▸ What the task requires: Please give the items again from the line containing "At what coordinates should I click to accomplish: Mute" through the end of the items, replacing "video" with "audio" and leaving everything else unchanged.

○ ○ ○

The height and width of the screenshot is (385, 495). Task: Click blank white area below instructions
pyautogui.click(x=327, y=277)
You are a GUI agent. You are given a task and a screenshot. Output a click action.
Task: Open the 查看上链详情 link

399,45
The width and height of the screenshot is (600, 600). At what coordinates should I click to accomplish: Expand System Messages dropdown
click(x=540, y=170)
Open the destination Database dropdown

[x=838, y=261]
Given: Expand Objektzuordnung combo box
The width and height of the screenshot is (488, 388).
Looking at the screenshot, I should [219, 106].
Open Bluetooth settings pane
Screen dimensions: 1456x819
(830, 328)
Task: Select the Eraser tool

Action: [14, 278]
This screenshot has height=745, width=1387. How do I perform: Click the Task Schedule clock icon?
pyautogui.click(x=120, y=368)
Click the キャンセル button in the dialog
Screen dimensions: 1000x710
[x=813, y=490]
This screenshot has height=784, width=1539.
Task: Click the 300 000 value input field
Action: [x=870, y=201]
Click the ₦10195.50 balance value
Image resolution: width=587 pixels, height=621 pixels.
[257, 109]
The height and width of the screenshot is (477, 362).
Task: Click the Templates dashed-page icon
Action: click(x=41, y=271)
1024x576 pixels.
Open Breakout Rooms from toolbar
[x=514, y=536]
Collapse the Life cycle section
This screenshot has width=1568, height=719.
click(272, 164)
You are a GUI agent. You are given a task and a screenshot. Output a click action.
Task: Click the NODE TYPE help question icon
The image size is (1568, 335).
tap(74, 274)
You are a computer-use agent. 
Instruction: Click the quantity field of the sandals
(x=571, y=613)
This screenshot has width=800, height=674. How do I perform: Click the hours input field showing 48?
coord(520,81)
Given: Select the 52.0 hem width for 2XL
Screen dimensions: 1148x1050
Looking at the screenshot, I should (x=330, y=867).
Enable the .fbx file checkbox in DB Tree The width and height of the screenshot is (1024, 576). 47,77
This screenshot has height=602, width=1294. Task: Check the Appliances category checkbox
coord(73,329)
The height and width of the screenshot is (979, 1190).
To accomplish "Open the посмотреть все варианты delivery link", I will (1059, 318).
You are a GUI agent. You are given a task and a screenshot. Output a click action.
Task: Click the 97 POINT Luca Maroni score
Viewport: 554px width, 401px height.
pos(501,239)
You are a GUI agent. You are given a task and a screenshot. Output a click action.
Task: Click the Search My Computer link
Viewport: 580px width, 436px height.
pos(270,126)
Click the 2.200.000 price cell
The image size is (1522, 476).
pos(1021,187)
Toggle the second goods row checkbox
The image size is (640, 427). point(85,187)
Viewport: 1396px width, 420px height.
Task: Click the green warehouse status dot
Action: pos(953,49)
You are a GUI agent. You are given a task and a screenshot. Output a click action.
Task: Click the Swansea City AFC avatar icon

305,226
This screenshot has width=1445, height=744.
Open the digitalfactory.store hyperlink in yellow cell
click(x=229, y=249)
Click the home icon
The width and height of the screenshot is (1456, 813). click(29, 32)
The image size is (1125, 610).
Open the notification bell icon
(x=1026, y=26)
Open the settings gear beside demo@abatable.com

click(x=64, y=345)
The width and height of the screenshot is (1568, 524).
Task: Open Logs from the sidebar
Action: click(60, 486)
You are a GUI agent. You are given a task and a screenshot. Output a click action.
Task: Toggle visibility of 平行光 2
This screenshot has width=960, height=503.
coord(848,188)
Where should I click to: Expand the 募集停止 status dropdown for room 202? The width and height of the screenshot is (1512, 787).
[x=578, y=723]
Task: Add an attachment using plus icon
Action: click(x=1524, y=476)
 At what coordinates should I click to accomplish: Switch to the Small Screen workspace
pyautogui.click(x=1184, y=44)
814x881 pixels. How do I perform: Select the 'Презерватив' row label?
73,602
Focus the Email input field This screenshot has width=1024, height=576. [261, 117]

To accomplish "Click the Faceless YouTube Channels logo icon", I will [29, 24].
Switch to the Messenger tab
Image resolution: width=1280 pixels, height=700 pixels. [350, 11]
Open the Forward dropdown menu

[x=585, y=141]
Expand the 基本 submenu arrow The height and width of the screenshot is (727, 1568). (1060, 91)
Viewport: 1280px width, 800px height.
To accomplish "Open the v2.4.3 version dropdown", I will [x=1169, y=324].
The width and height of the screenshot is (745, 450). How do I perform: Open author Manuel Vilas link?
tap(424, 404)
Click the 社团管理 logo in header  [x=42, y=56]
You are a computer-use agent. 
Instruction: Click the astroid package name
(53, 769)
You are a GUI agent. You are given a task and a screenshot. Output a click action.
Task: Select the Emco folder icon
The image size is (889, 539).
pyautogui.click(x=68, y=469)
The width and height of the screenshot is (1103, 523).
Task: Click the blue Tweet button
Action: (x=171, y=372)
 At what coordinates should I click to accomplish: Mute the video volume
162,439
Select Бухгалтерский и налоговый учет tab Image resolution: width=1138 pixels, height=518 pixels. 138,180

○ ○ ○

▸ Worked answer:
 At what coordinates should I click to accomplish: Mute the audio volume
162,439
Select Бухгалтерский и налоговый учет tab Image resolution: width=1138 pixels, height=518 pixels. 138,180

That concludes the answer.